> **Stored items**:
━━━━
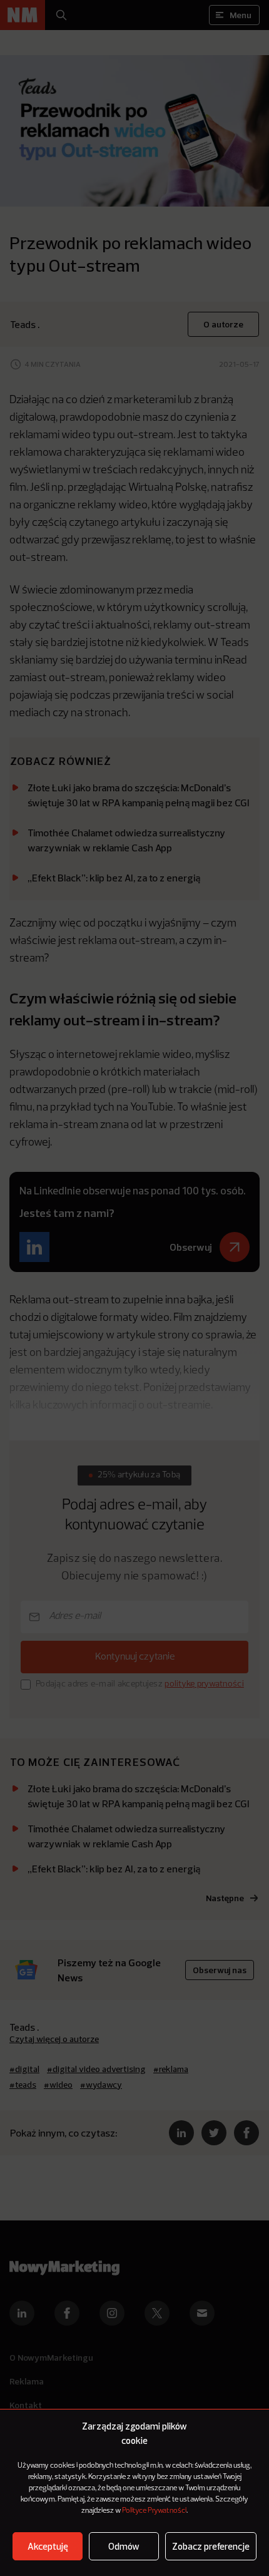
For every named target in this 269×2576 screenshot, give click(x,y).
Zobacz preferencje (211, 2546)
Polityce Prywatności (154, 2511)
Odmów (124, 2546)
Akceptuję (48, 2546)
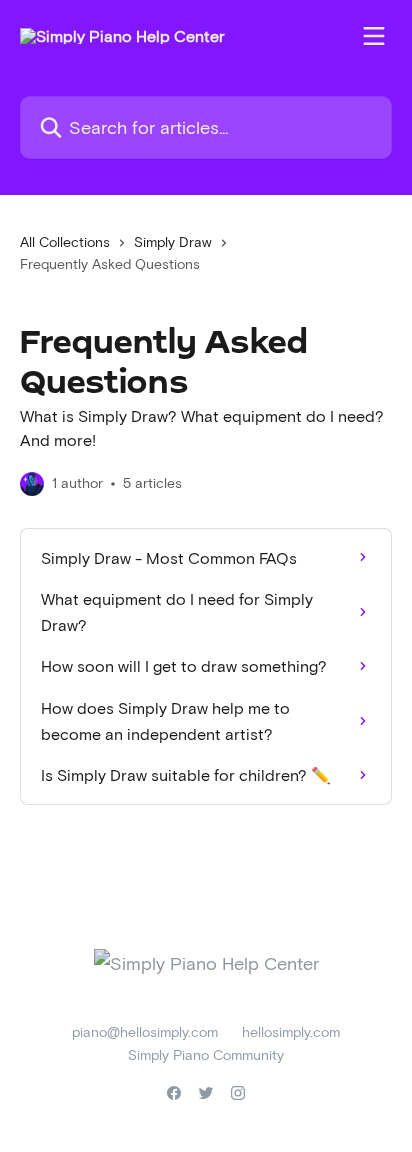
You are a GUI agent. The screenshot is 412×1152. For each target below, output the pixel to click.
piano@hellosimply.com (145, 1031)
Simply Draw (173, 241)
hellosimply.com (291, 1031)
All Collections (65, 241)
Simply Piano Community (206, 1054)
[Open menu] (374, 36)
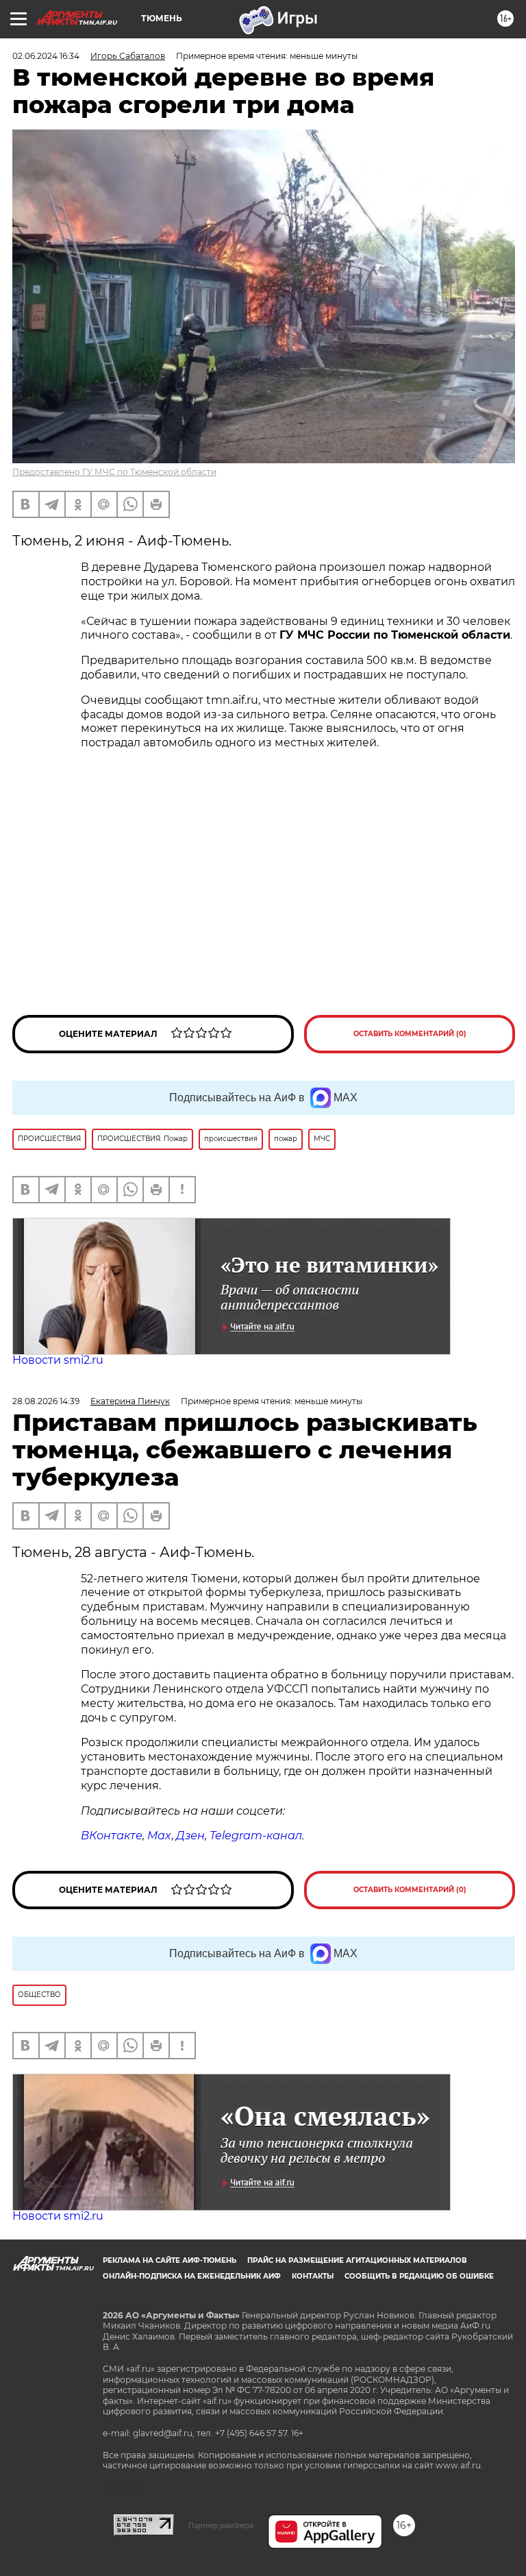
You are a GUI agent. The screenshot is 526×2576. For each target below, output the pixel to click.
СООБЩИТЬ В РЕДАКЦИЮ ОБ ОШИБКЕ (419, 2276)
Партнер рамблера (220, 2525)
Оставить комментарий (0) (409, 1033)
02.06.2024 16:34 (45, 56)
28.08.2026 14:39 (45, 1401)
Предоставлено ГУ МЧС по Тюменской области (114, 472)
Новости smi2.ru (57, 1359)
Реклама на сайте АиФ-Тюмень (169, 2260)
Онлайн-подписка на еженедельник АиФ (192, 2276)
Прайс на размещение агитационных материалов (357, 2260)
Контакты (313, 2276)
━━━━
> **PROBLEM REQUIREMENTS**:
Output the data above verbatim, pictures excluded.

> **RESULT OF THE EXERCISE**:
For every named target in this 269×2576 screenshot, give click(x,y).
Zobacz preferencje (211, 2546)
Polityce Prywatności (154, 2511)
Odmów (124, 2546)
Akceptuję (48, 2546)
You are a GUI agent. The screenshot is 412×1152. For each target below, output the pixel to click.
piano@hellosimply.com (145, 1031)
Simply Draw (173, 241)
hellosimply.com (291, 1031)
All Collections (65, 241)
Simply Piano Community (206, 1054)
[Open menu] (374, 36)
You are a GUI agent. The screenshot is 526×2576. For each target below, output the pixel to click.
СООБЩИТЬ В РЕДАКЦИЮ ОБ ОШИБКЕ (419, 2276)
Партнер рамблера (220, 2525)
Оставить комментарий (0) (409, 1033)
02.06.2024 16:34 (45, 56)
28.08.2026 14:39 (45, 1401)
Предоставлено ГУ МЧС по Тюменской области (114, 472)
Новости smi2.ru (57, 1359)
Реклама на сайте АиФ-Тюмень (169, 2260)
Онлайн-подписка на еженедельник АиФ (192, 2276)
Прайс на размещение агитационных материалов (357, 2260)
Контакты (313, 2276)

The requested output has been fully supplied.